Pun intended? Not quite sure, but we digress.
“So I finally find an angle that was not just a stupid concept of a pussy talking and having teeth, but more meat around it,” he continued. “The writer, Maddy [Barton], she was like, ‘Oh, maybe we can go with something more like about the male gaze, and that’s the picture that she has in her mind, her sexual desire that she sees as innocent, it can be the monster—we put some meat around the bone and it became a more interesting story. This character is discovering herself sexually, and we don’t know if she really have a monster inside of her or not, maybe this is what she’s picturing or it’s what society is telling her, that her sexuality is bad or not good.”
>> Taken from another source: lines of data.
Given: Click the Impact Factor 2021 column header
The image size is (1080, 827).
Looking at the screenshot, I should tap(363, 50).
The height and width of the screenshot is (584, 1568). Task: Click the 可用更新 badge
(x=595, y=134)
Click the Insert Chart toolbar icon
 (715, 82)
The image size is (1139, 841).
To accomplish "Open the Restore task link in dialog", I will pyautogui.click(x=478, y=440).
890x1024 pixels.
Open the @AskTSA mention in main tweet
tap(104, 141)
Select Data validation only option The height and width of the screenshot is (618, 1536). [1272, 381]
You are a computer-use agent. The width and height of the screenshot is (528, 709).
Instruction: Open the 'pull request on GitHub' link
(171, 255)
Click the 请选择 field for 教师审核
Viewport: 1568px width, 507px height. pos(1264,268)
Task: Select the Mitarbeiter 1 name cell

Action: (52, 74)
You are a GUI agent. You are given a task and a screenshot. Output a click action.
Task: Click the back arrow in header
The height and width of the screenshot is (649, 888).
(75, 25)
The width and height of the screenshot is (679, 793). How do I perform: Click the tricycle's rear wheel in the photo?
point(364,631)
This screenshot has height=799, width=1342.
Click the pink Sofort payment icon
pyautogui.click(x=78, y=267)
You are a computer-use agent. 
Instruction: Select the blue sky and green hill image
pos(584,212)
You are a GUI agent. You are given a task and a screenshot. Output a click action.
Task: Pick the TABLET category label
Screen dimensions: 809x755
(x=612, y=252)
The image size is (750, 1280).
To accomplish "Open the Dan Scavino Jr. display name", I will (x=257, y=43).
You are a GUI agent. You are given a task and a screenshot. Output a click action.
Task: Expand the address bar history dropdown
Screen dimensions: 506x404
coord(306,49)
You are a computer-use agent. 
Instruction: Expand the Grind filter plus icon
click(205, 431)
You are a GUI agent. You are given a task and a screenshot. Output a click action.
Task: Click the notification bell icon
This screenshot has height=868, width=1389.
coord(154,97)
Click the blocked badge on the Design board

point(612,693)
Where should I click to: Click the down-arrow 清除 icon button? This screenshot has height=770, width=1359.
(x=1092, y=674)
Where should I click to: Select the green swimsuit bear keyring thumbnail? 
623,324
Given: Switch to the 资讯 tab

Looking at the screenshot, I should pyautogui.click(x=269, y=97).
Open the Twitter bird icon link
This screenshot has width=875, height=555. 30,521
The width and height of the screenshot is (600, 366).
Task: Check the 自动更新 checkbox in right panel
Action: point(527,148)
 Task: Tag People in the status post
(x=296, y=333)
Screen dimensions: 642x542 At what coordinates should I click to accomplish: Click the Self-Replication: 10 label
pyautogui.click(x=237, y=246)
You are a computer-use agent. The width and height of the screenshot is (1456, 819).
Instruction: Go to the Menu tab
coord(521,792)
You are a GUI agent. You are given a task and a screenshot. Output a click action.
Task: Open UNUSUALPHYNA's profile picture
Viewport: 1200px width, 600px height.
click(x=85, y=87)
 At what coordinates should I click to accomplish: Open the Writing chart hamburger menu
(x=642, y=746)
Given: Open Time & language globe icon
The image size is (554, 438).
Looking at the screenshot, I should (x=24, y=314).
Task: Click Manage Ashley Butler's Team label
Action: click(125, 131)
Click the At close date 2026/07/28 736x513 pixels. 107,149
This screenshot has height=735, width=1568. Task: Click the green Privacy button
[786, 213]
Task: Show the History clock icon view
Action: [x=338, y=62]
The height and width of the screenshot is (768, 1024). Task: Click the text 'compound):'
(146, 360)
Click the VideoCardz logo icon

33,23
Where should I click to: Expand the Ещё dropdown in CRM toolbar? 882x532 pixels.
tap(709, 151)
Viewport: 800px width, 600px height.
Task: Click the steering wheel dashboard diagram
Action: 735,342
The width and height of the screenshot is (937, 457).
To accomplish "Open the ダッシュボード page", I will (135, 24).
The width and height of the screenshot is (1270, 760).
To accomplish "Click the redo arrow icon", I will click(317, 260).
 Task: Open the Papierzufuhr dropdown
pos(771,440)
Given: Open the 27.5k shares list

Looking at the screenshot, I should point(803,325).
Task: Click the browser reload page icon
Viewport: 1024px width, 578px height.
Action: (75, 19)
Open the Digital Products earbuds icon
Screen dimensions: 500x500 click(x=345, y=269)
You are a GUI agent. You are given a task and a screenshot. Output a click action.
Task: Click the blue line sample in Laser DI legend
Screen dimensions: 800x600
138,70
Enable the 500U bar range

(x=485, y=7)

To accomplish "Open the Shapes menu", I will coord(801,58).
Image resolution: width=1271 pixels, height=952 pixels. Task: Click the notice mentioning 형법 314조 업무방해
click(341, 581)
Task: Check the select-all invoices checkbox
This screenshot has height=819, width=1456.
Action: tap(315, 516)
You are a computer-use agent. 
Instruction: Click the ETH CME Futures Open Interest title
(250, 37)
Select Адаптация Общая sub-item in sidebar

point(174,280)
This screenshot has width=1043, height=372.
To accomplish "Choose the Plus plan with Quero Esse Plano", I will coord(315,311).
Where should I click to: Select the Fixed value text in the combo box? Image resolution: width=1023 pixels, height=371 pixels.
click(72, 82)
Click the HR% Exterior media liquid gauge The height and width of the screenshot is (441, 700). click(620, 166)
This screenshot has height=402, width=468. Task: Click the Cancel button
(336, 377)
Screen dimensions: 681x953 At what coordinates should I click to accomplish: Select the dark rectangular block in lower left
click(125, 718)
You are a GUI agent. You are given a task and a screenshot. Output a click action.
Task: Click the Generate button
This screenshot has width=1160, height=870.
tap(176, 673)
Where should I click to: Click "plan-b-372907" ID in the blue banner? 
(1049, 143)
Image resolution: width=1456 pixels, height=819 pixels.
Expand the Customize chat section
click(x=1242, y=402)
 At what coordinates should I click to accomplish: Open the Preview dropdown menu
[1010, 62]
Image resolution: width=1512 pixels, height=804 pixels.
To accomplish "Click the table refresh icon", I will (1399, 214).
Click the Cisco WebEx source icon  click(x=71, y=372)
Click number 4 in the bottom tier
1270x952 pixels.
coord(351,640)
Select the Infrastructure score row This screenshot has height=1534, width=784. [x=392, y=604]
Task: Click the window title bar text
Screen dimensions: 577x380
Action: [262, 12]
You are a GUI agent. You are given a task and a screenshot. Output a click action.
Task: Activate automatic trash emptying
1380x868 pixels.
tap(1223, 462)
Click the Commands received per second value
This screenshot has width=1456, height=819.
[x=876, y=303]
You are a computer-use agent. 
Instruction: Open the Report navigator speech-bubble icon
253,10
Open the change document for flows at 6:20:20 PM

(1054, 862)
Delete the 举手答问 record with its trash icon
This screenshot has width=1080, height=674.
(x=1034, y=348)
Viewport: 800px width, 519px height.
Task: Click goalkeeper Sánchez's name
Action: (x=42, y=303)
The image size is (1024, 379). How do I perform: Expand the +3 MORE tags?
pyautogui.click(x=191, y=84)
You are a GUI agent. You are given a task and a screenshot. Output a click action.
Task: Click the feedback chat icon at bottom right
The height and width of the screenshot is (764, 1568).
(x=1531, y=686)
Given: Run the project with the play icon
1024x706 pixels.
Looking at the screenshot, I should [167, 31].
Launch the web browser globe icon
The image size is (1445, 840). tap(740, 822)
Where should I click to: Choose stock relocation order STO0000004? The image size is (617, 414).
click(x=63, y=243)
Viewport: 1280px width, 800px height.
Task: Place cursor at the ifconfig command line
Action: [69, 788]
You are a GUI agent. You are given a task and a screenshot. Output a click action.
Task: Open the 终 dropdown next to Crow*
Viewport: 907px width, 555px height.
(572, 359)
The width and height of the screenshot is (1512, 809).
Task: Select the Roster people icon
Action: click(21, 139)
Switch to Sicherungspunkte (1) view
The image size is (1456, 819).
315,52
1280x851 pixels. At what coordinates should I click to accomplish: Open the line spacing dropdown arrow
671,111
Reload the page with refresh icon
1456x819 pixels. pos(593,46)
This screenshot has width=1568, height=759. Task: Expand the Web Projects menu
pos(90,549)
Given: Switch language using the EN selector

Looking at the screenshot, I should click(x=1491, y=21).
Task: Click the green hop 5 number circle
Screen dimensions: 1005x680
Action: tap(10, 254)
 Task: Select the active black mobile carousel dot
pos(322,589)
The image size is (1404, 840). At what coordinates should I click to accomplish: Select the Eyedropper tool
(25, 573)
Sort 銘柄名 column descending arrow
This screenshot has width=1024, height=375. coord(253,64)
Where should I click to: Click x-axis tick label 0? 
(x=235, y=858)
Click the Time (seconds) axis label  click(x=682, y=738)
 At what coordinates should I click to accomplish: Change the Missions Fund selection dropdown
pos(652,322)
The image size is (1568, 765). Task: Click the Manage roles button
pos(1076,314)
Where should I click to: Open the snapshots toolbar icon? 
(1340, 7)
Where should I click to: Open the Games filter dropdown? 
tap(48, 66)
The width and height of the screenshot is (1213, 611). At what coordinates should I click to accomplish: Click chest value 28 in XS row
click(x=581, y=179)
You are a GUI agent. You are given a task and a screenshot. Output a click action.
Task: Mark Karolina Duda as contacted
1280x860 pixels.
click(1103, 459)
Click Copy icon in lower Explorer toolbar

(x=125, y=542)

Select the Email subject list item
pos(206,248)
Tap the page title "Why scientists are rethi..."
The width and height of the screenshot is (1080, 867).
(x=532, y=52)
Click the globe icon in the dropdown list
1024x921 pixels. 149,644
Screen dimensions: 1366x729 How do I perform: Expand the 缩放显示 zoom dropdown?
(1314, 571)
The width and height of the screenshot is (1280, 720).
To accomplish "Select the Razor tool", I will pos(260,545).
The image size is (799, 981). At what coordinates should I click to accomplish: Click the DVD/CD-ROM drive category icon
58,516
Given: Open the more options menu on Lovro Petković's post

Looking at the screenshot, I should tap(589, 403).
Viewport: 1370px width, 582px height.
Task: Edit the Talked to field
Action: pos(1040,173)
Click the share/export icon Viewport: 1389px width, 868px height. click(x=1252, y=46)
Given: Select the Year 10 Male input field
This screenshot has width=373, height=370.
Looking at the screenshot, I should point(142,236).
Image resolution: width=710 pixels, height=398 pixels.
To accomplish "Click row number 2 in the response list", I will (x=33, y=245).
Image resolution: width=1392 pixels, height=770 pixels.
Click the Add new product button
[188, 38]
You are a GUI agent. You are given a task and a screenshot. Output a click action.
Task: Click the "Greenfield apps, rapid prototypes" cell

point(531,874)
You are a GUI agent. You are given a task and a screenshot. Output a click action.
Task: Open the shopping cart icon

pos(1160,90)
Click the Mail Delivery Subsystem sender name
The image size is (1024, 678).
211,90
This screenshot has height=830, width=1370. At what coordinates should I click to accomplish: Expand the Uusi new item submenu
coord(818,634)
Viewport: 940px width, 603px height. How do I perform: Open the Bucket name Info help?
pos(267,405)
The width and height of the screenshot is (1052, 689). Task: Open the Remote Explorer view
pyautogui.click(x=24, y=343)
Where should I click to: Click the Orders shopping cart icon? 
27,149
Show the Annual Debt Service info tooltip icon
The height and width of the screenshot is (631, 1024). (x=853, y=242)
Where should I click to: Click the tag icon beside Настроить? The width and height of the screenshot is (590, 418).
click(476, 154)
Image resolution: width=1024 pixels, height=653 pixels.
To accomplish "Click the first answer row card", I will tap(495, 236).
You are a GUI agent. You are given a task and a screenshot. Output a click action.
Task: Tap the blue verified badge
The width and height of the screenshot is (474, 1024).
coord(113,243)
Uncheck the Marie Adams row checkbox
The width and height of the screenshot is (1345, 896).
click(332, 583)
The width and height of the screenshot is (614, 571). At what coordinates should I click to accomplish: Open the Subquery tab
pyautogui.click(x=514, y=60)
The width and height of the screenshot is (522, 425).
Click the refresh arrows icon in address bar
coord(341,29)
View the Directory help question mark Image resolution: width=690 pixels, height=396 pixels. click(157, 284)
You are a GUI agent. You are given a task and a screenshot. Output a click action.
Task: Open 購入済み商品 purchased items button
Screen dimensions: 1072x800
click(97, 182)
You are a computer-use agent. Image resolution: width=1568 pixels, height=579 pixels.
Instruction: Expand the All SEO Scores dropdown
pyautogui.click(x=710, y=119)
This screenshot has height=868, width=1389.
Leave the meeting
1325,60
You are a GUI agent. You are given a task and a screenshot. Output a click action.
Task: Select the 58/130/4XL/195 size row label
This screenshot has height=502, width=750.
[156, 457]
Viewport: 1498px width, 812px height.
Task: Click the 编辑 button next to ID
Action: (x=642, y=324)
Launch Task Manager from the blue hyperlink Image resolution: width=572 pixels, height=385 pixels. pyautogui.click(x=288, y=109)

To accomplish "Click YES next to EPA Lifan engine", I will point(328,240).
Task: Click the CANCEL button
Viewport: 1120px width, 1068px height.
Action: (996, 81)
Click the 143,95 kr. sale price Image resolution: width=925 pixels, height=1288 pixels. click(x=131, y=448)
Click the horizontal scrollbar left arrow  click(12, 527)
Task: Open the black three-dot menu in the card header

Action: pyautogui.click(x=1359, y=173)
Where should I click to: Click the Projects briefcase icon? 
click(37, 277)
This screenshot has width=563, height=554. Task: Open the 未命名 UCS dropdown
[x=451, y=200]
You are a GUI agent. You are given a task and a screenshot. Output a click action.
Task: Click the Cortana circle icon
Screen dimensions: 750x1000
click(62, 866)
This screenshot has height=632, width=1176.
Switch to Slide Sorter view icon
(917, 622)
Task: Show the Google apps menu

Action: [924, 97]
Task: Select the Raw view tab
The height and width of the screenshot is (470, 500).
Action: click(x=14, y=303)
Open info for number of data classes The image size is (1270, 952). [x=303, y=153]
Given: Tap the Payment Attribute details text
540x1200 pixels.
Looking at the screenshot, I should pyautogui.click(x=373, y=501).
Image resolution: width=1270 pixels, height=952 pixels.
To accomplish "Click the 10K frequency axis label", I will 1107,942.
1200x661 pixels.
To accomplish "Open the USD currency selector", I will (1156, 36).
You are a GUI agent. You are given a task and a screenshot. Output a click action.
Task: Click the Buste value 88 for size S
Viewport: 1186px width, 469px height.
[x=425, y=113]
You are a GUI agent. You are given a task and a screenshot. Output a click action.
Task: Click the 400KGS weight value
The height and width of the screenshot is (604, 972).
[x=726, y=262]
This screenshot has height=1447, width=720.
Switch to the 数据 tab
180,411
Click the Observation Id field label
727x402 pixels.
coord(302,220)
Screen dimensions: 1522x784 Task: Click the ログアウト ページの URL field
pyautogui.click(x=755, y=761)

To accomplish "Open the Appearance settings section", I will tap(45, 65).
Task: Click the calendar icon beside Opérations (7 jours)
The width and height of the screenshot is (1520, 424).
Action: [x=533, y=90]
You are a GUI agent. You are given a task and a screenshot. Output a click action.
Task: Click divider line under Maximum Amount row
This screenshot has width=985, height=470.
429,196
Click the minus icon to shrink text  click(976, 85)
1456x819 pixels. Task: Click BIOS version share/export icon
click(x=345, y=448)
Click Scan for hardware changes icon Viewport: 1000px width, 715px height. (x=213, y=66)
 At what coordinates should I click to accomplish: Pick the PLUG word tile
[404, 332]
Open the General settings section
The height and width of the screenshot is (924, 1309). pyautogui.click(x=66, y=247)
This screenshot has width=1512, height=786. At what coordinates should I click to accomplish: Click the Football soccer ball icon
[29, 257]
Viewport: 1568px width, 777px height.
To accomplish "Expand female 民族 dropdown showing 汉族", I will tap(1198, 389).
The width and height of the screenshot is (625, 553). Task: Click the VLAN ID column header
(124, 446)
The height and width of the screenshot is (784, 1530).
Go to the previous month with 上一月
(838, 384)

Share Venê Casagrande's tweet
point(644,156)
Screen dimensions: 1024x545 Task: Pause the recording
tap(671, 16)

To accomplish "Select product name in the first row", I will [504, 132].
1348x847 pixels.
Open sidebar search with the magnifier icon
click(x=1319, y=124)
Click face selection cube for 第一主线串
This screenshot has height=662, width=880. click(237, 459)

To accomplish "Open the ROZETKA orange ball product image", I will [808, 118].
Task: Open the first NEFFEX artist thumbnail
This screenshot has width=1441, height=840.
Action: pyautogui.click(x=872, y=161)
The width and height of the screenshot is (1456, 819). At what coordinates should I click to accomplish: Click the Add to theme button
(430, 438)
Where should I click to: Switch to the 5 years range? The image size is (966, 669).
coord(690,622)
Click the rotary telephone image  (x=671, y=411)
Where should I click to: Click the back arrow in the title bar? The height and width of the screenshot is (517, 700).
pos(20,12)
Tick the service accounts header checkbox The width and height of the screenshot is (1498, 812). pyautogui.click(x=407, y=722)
The character in question, Sally, is portrayed by Lulu Chu, who told us over her lunch prior to the girl/girl scene she’d be shooting shortly with September Reign, “I was really excited when I heard about the premise. It seemed really different, and I’ve always been into horror stuff. My character is trying to discover her sexuality, and her boyfriend’s disappointing her, her mom is very religious, so there’s not a lot of talk about sex, and the monster just kind of starts it all ... it’s like, you’re not being satisfied, you need something more.
“It’s an allegory for women’s repressed sexuality,” she went on, “which really spoke home to me, because I grew up very Catholic. My parents never even had a sex talk with me. I had to learn on the internet and in public school. So I really related to the role. And then to prepare, I watched a lot of Exorcist clips.”
Yep, the horror influences keep on coming ... in fact, Chu describes Feed Me as “Teeth meets Jennifer’s Body meets It Follows.” And Greenwood adds, “You also have Bad Brains ... like the monster that comes out looks like the Bad Brains monster.”